Kütahya Valisi olarak görev yapan sanığın iddianamede belirtilen fiili işlediği hususunda bir tereddüt bulunmamakta olup, sanığın fiilin sübutuna yönelik herhangi bir itirazı da mevcut değildir.

Burada tartışılması gereken husus fiilin hukuki niteliğinin tesbiti ve sanığa atılı suçun manevi unsurunun oluşup oluşmadığına ilişkindir.

Öncelikle bu suçun faili 298 sayılı Kanun’un 154/2. maddesinde yazılı kişiler yani askeri şahıslar ile aynı kanunun 62. maddesinin 2. fıkrasında yazılı memur ve hizmetliler olabilecektir. Suç tarihinde Kütahya Valisi olan sanığın bu kapsamdaki kamu görevlilerinden olduğu hususunda bir tereddüt yoktur.

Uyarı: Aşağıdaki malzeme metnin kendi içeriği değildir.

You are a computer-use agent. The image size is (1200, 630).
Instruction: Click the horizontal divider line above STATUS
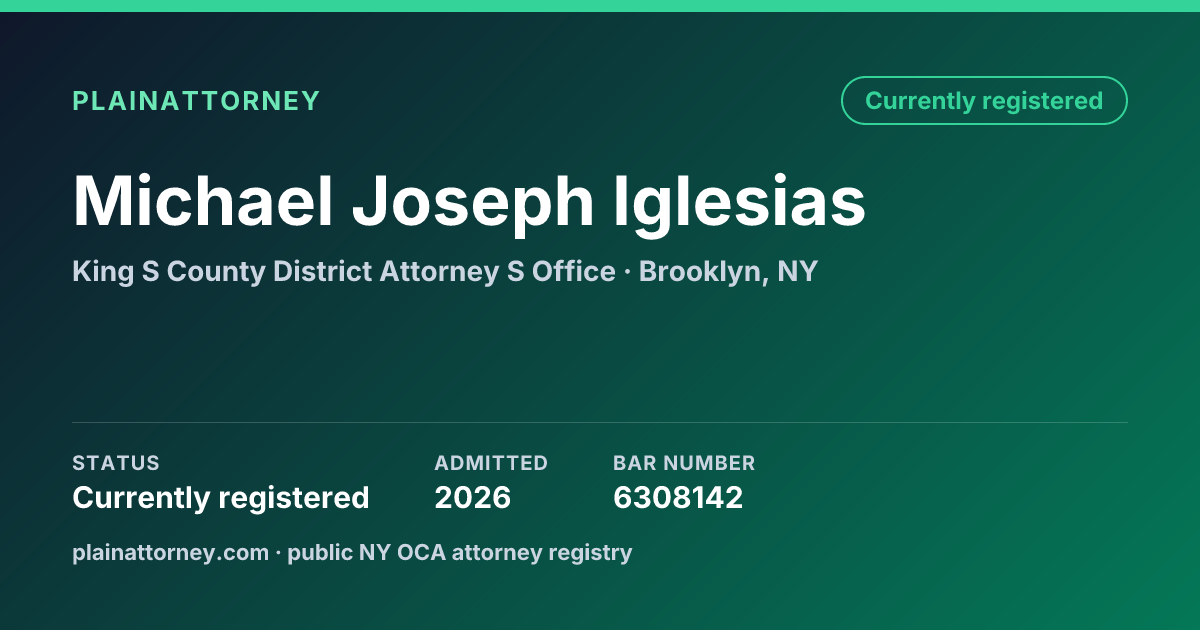click(600, 422)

298 sayılı Seçimlerin Temel Hükümleri ve Seçmen Kütükleri Hakkında Kanun’un 154/2. maddesinde Yargıç ve yargıç sınıfından sayılanlarla, askerî şahıslar ve bu Kanunun 62. maddesinin ikinci fıkrasında yazılı memur ve hizmetlilerin özel kanunlarına göre ilan olunan seçimin başlangıç tarihinden oy vermenin sona ermesine kadar bir siyasi parti veya bağımsız adayların leh veya aleyhinde propaganda yapmaları veya herhangi bir suretle telkin ve tesirde bulunmaları halinde, fiili daha ağır cezayı gerektiren bir suç oluşturmadığı takdirde, üç aydan bir yıla kadar hapis cezası ile cezalandırılırlar.” hükmüne yer verilmiştir.

Madde metninde yer alan;

Propaganda; çok sayıda insanın düşünce ve davranışlarını etkilemek amacını taşıyan önceden planlanmış bir mesajlar bütünü olup, bir fikrin her çeşit vasıtayla hedef kitleye telkin edilmesi şeklinde tarifi mümkündür.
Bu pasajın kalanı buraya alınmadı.